Beyond Hardware is based on a methodical plan that uses the big box guys' strength -- their size -- against them. The model revolves around assumptions and approaches that can be modified to apply to a variety of industries:
1. Most people in a hardware store are doing small projects, not building houses. This is the core premise around which Jim and Matt planned the business. The typical Home Depot or Lowes store is around 150,000 square feet. Beyond Hardware is 18,000. Its purpose is not to sell everything anyone could ever need, but to be "narrow and deep" -- fewer categories, but more choices within them. Beyond Hardware doesn't sell major building materials, but it offers a wider variety of fasteners and cabinet hardware than Home Depot, since do-it-yourselfers are more likely to regularly need -- and return for -- nails, screws and knobs than, say, sheds.
2. Making special trips and walking miles of aisles can be a hassle.
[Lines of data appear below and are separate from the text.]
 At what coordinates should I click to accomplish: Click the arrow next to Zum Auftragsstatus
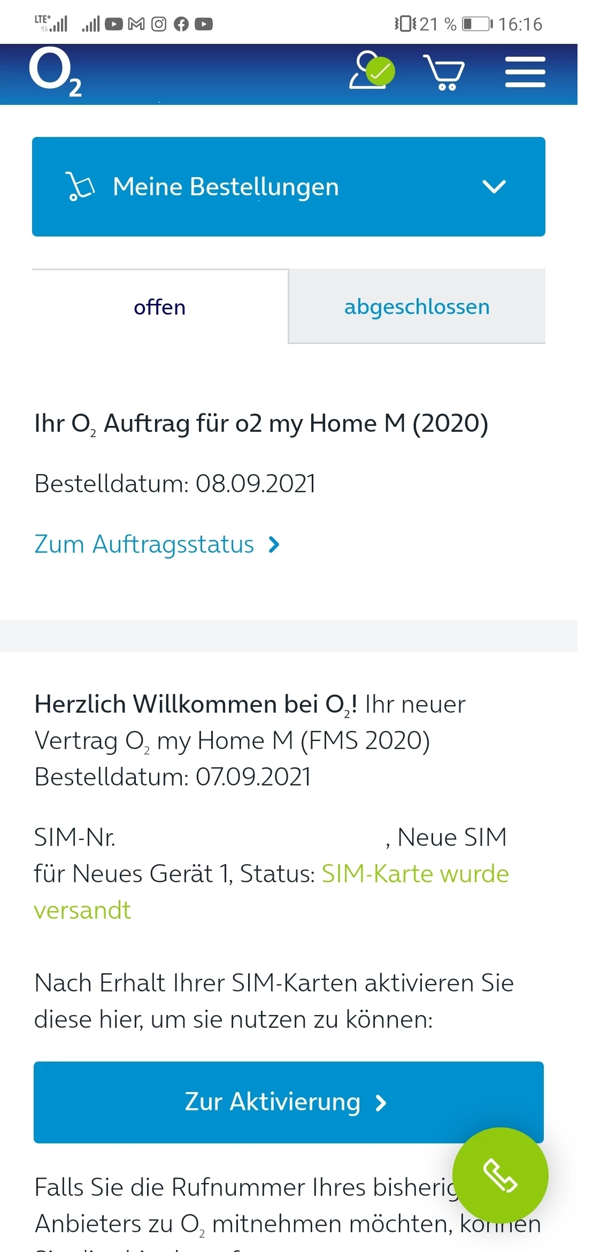click(x=274, y=545)
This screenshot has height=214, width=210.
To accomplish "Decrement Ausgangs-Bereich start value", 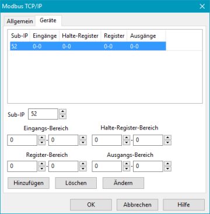I will tap(127, 169).
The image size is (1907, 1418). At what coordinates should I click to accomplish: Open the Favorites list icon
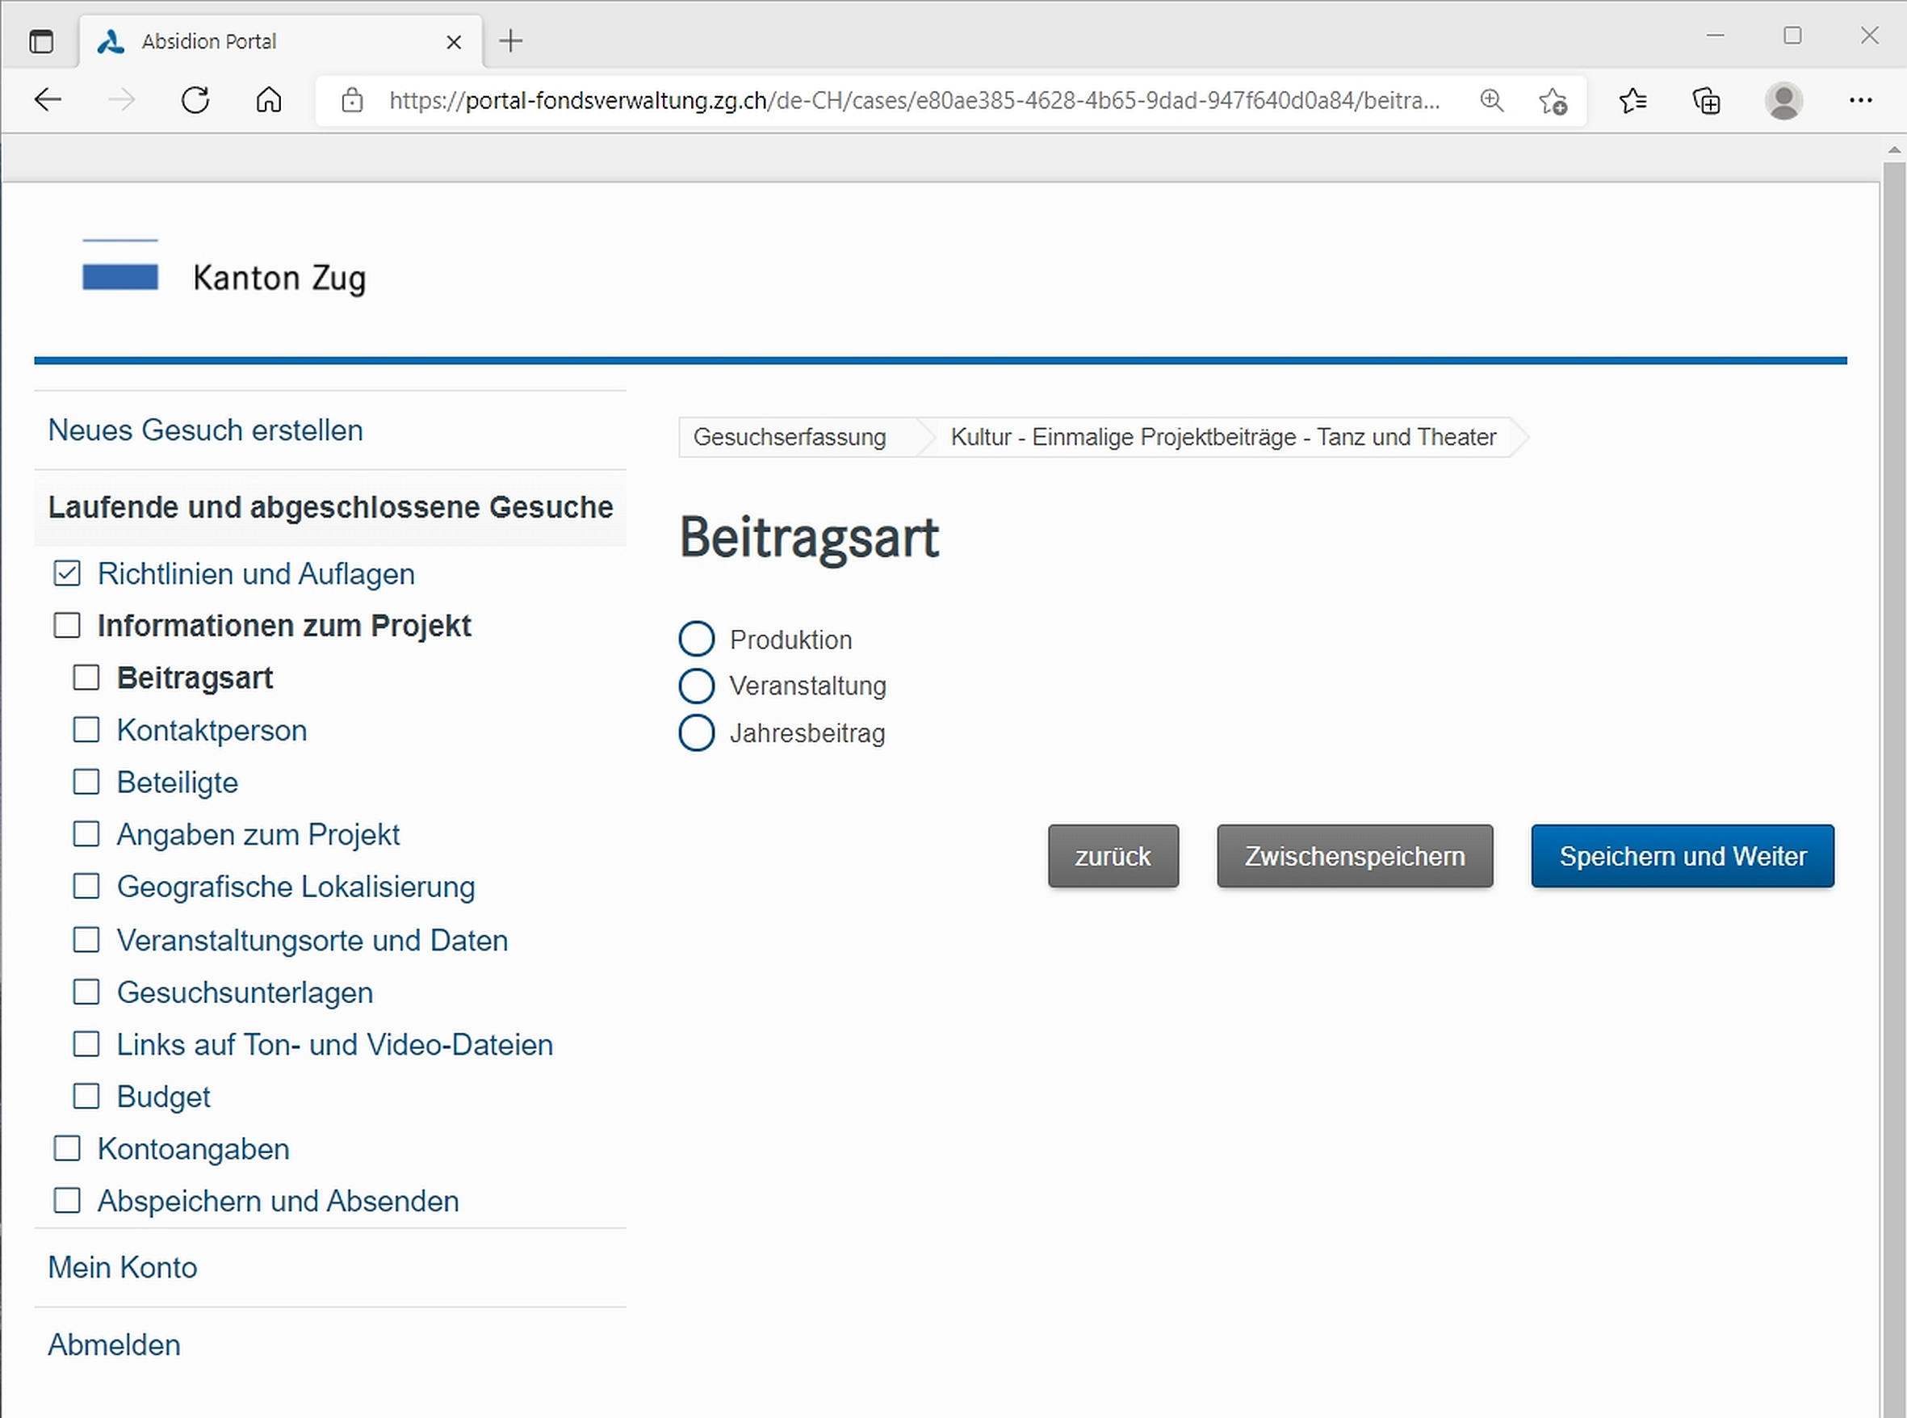click(1632, 101)

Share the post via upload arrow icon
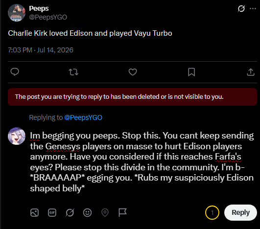(x=251, y=72)
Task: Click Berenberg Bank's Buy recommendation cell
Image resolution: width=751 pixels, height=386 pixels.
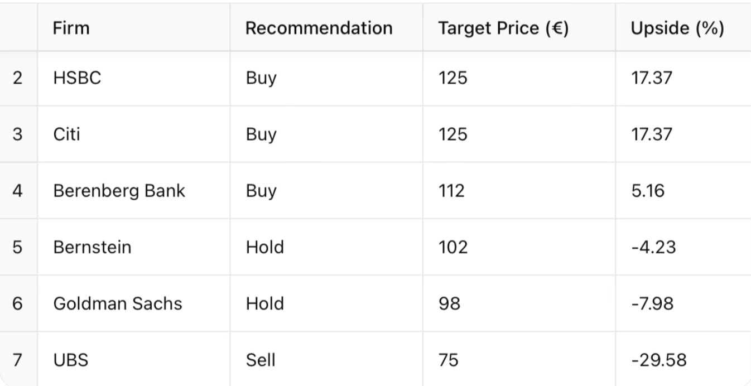Action: tap(261, 191)
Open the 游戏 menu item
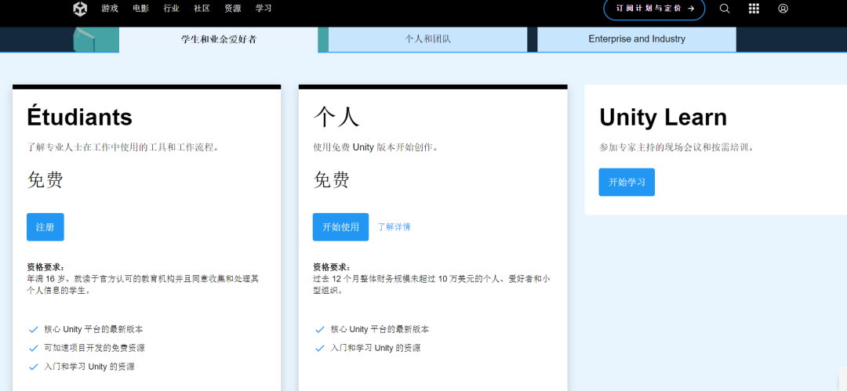This screenshot has width=847, height=391. (x=110, y=9)
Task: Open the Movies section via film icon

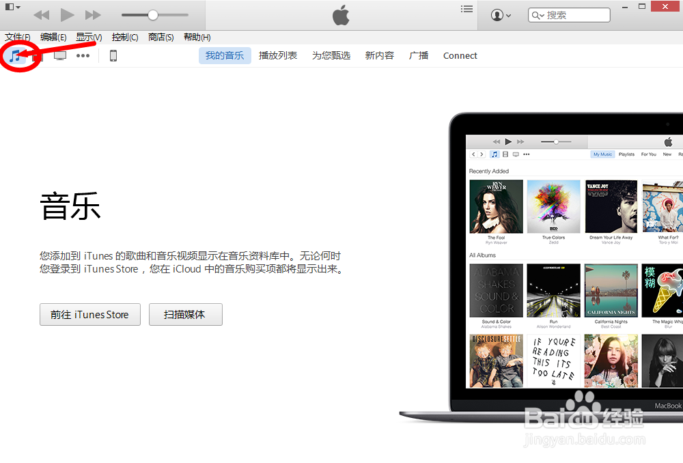Action: pyautogui.click(x=38, y=55)

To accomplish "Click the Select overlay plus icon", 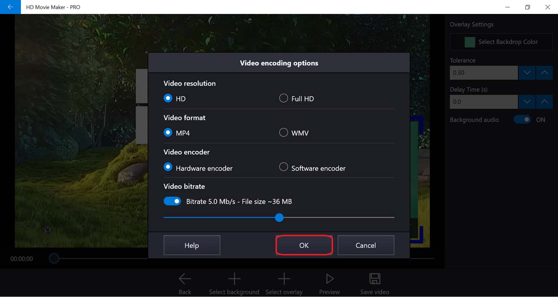I will (x=284, y=279).
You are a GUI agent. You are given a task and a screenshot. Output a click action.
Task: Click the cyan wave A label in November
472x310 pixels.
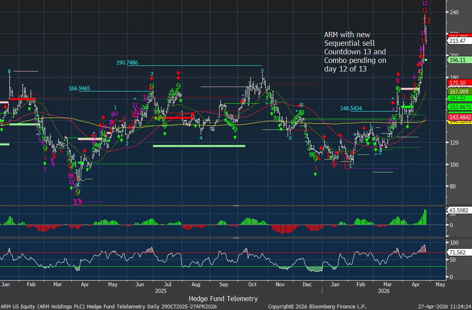pyautogui.click(x=290, y=138)
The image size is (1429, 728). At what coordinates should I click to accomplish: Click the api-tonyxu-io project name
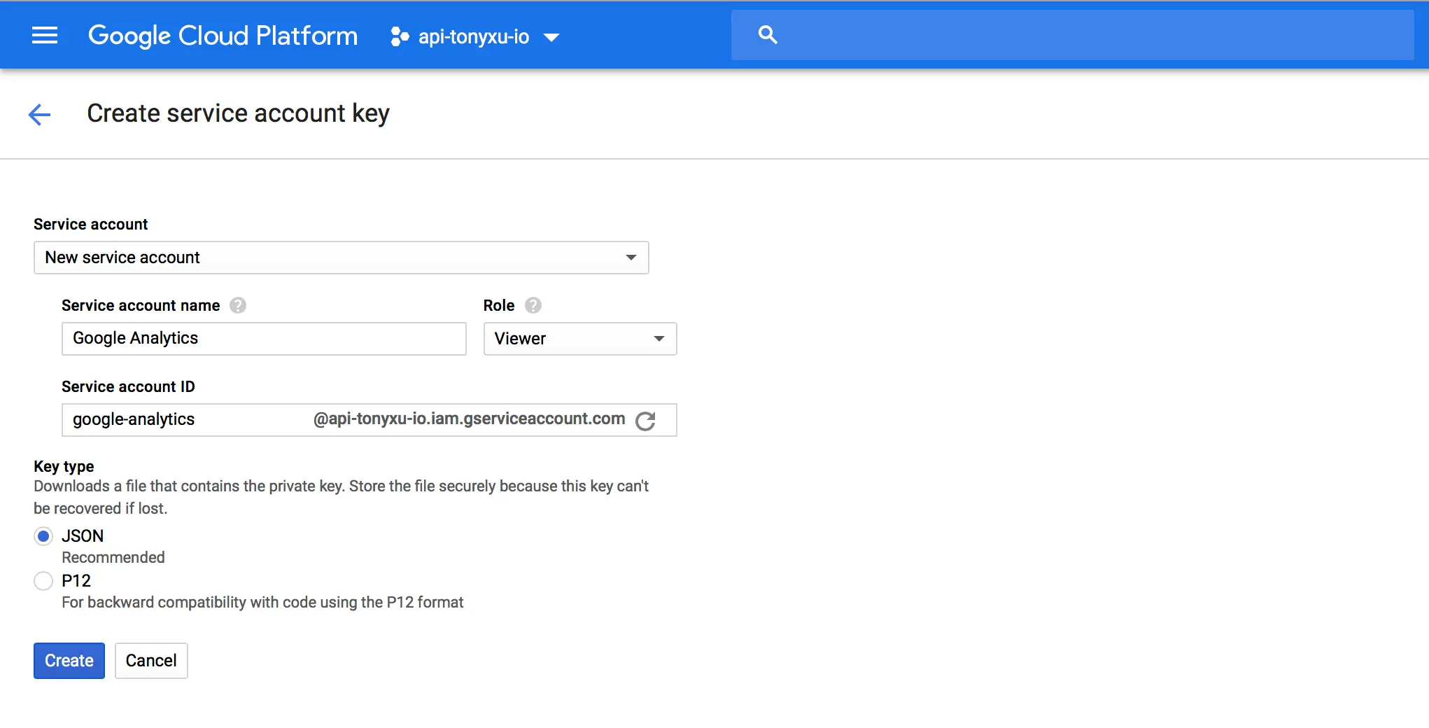pos(473,36)
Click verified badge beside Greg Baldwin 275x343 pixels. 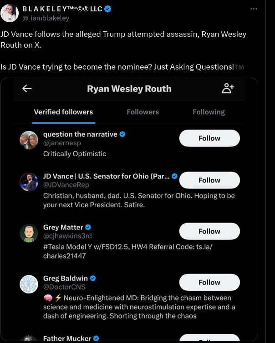[93, 278]
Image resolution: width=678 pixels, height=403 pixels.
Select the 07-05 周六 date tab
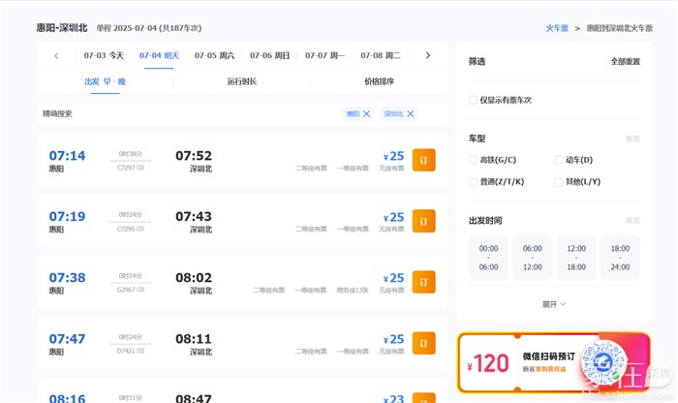(x=214, y=55)
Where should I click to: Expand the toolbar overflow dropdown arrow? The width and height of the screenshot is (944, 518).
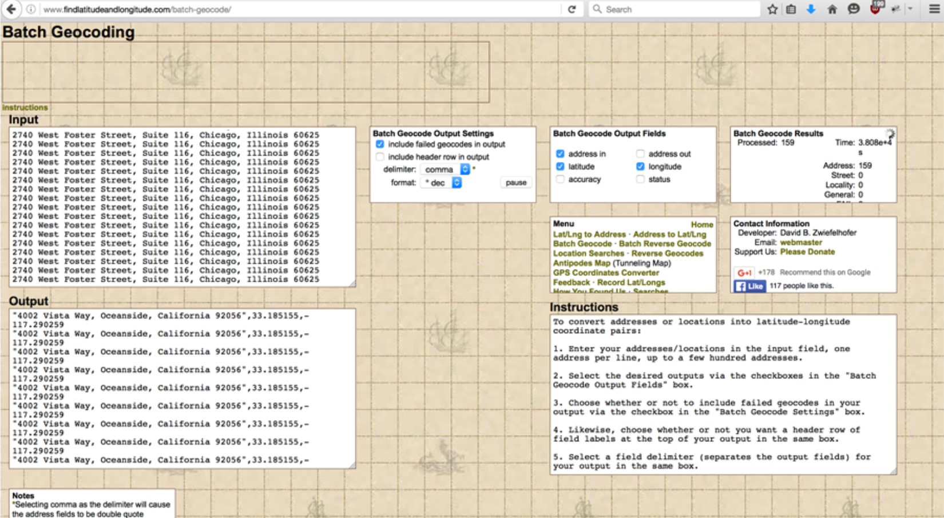tap(910, 9)
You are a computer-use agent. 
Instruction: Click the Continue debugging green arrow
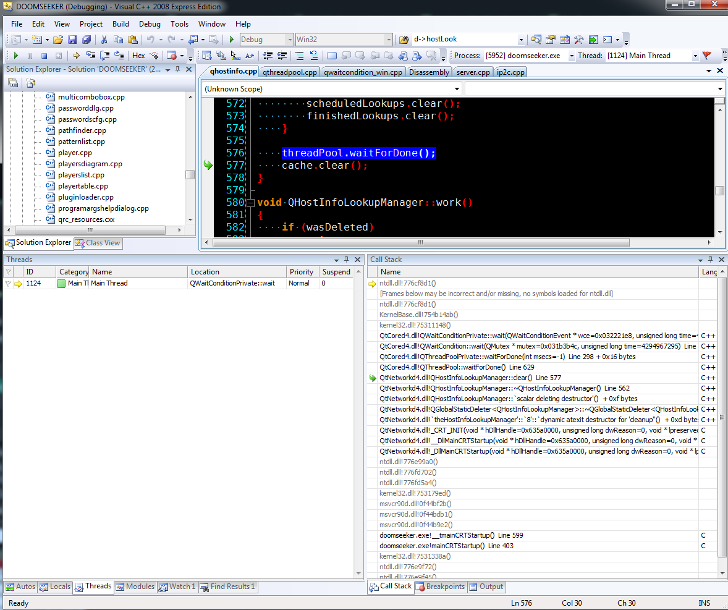[x=16, y=56]
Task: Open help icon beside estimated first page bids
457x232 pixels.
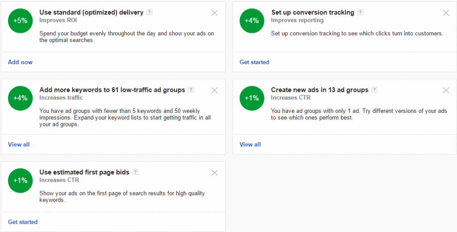Action: click(135, 172)
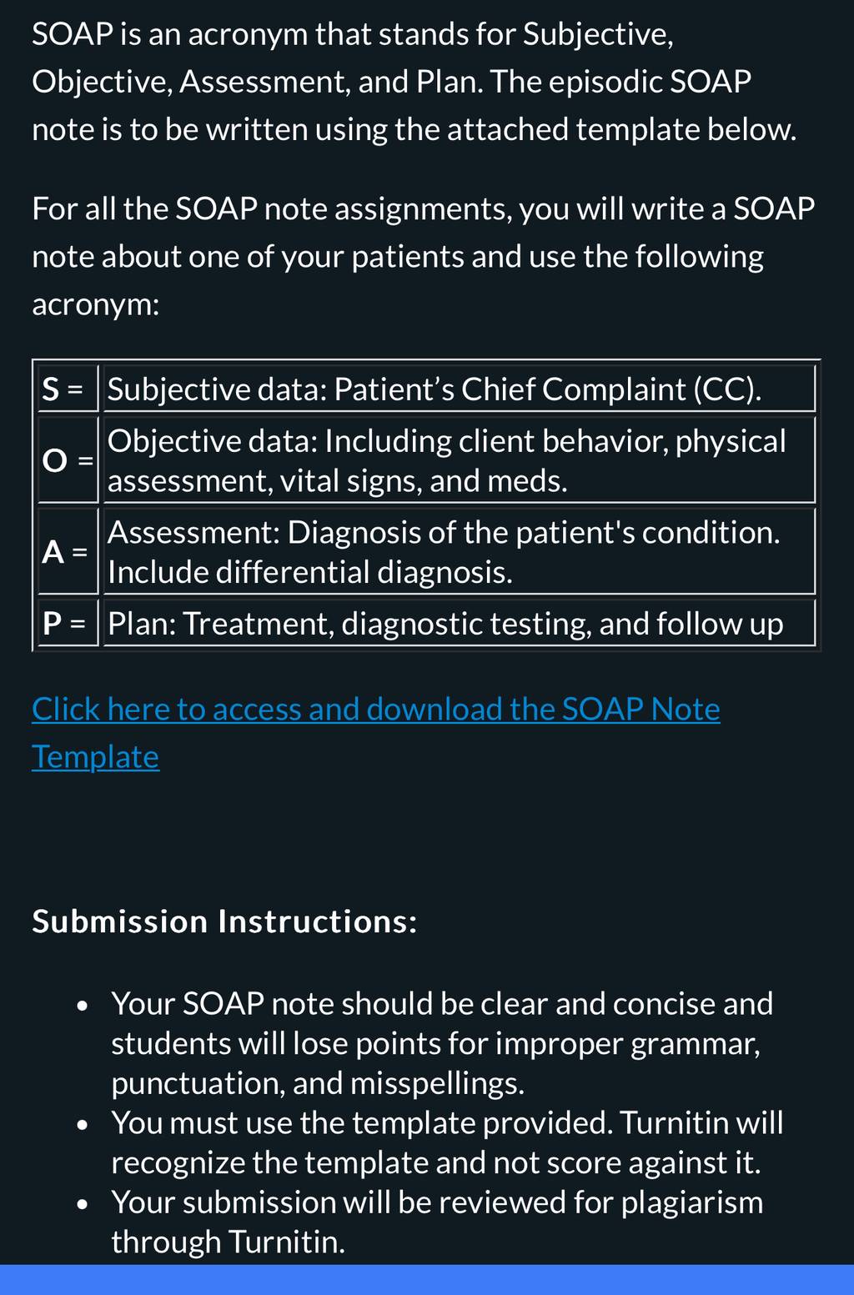Select the Subjective data Chief Complaint cell
The height and width of the screenshot is (1295, 854).
459,389
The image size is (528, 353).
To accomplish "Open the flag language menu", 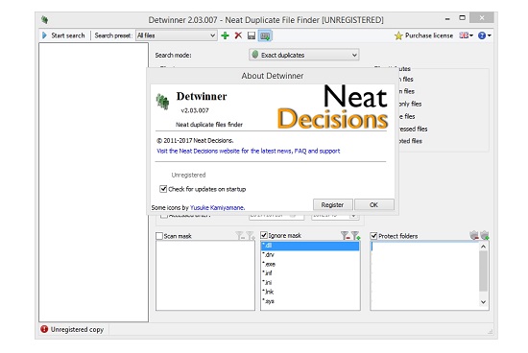I will [467, 35].
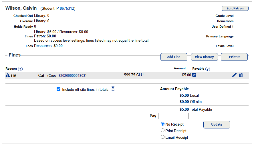The image size is (254, 145).
Task: Uncheck the Payable checkbox for Cat fine
Action: pos(194,75)
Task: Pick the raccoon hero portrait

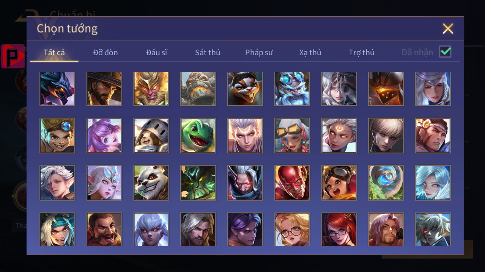Action: (245, 89)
Driving to a big box, parking, and walking football fields just to get toggle bolts is a pain. So Jim and Matt put their store in a "destination" plaza, adjacent to the area's biggest supermarket and other must-stops. Drive once, park once, get what you need easily.
3. Women are doing more projects, and they shop differently. Walk in a Home Depot or Lowes and odds are that the vast majority of aisle-walkers are men (grunt, grunt). But when I toured Jim and Matt's store, at least half the people shopping were women. Matt tells me they appreciate the smaller, brighter, quieter, very un-warehousy, user-friendly nature and organization of the store. That, along with its convenient location, makes it a much more appealing experience for anyone who doesn't want or need to wander through three-story racks of roof sheathing.
4. As big as they are, the big guys don't do everything. Beyond Hardware doesn't sell tractors, but it does have things that Big Orange and Big Blue don't, like comprehensive departments of top-of-the-line work clothing and pet supplies. Jim and Matt keep a keen eye on what really sells and turns. They know the local market, they can react instantly, and they zig when the big stores zag.
5. Convenience is worth something. Jim and Matt knew they still had to be competitive, so they joined the True Value co-op to take advantage of that organization's massive buying power (that's the only place "massive" enters their vocabulary). But they don't focus on price competition -- they know that customers will allow them to make a fair profit in exchange for convenience and personal service.
Despite the way it reads, this is not an ad for Beyond Hardware*. Again, much of the general thinking and strategizing that Jim and Matt used to successfully take on the giants translates to other David/Goliath industries. I know people who are succeeding with independent photo stores, computer shops, and sporting goods stores. It's a matter of understanding the market, exploiting the giants' weaknesses, finding unique angles and opportunities, and of course, building loyalty by taking extraordinary care of everyone involved, inside and outside the company.
Do you know other against-all-odds businesses, or have one of your own? Do you think anyone who takes on a megabiz is mega-nuts no matter what good ideas they may have? Please share.
*I have no financial or other business interest in Beyond Hardware, I just love small business success stories. And tools.